Why is the use of legislation significant? It achieves two things that the UK might want to learn from.
First, writing legislation requires the government to commit clearly to the changes it wants in the public service. While flexibility is often a virtue, clarity and coherence are also important when it comes to designing the structures of government. The New Zealand reform agenda is prioritised by the governing party from the Prime Minister downwards, and it was developed and supported by the central government departments. The analytical work and research that shaped the legislation is publicly accessible, and parliamentary deliberation means the government has to articulate and defend the changes. Legislation requires the government to show its hand, and to show its working.
Second, setting out key relationships in legislation assists in creating a shared view of where power and accountability reside in the system, and who responds to whom. This does not mean that there will be universal agreement that this is how the system should be structured, but there will hopefully be a better idea of how the system is structured.

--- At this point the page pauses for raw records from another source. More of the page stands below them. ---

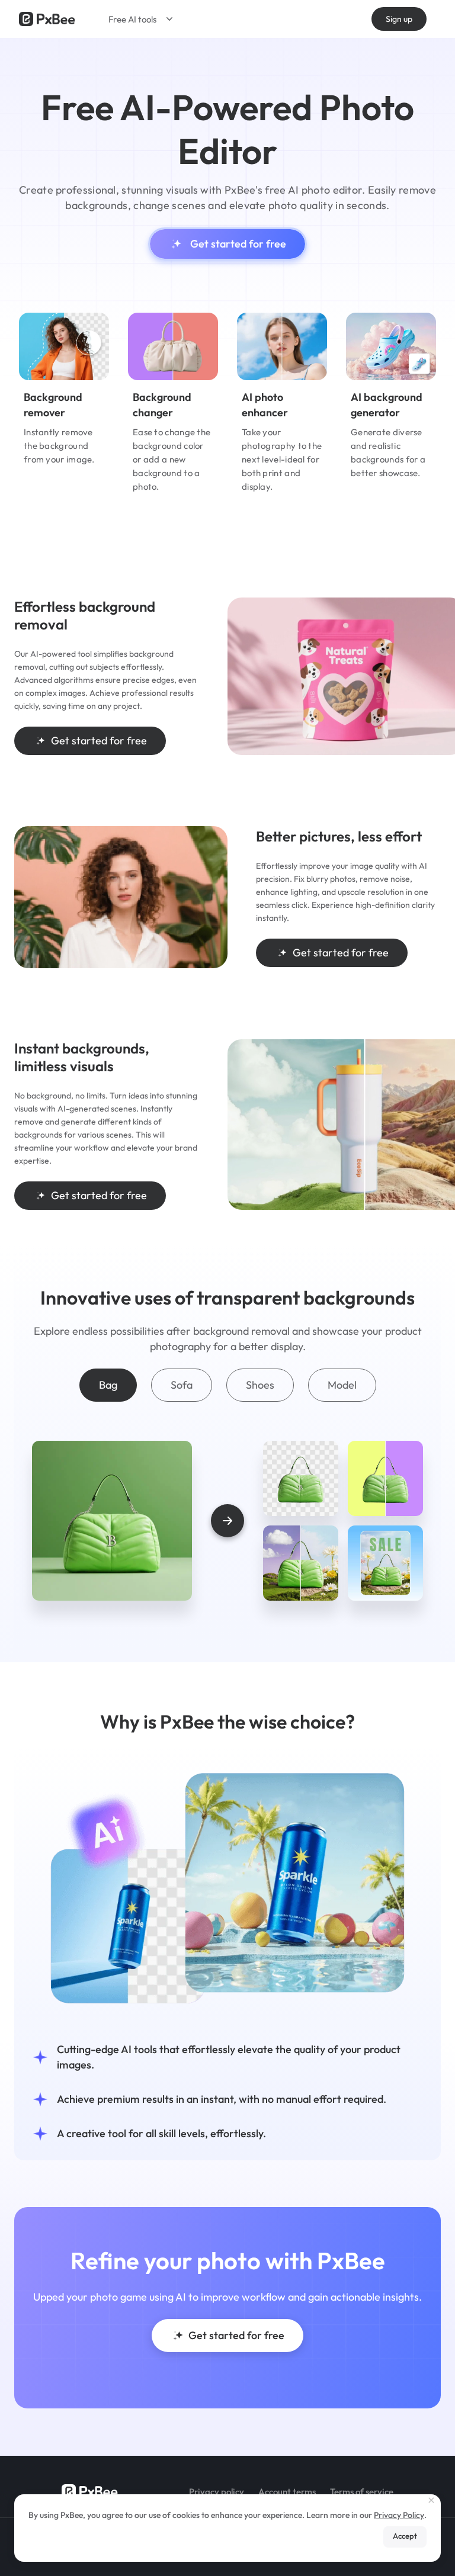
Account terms (287, 2491)
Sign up (399, 19)
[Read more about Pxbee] (47, 19)
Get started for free (238, 243)
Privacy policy (216, 2491)
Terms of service (361, 2491)
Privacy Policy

As our research into the New Zealand and Australian public services showed, the reality is of course more complex than rules alone suggest, but the starting point at least is clear.
In contrast, the starting point for debate in the UK is Yes, Minister. Instead of a clear legislative position, unspoken convention and accepted practice assume a shared understanding of where authority and accountability reside. If this was once true, recent debate suggests it is no longer clear that we are all describing the same Civil Service.
In lieu of clear description, metaphors – often mixed – are deployed to try and describe the relationship between ministers and mandarins. It is a marriage in need of counselling and support to some; to others it is the relationship of a chairman to CEO.
The UK does have its own legislation: the Constitutional Reform and Governance Act 2010 put the civil service on a statutory basis. Yet compared to the New Zealand legislation, this is much more limited and says little about where power, accountability, and responsibility lie. It was passed during the pre-election ‘wash up’ in 2010, and ended up as an omnibus bill with the law for the civil service being squeezed by measures on such diverse areas as the tax status of MPs, how treaties should be ratified, and how votes should be counted in parliamentary elections. The sections concerning the Civil Service avoided the same attention a normal bill would receive.
The Act’s supporters argue it simply placed the accepted status quo on the statute book. Yet as the recent skirmishes between ministers and officials suggest, it is not at all self-evident that the status quo is accepted, or acceptable.
Convention and mutual understanding might have guided us in the past, but certainty that it can do so into the future is misplaced. Perhaps we might learn from our Kiwi colleagues and be prepared to offer more clarity and commitment about what we believe the Civil Service is, and what it should be in the future.